-- Opening Marker --
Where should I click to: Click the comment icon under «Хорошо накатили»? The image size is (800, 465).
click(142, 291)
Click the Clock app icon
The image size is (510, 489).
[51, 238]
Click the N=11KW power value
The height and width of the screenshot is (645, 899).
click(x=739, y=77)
-- Closing Marker --
> [Task to carry out]
Transcribe all the material exactly.

> [Exercise answer]
Where should I click to: Click the comment icon under «Хорошо накатили»? The image size is (800, 465).
click(142, 291)
Click the Clock app icon
The image size is (510, 489).
[51, 238]
Click the N=11KW power value
The height and width of the screenshot is (645, 899).
click(x=739, y=77)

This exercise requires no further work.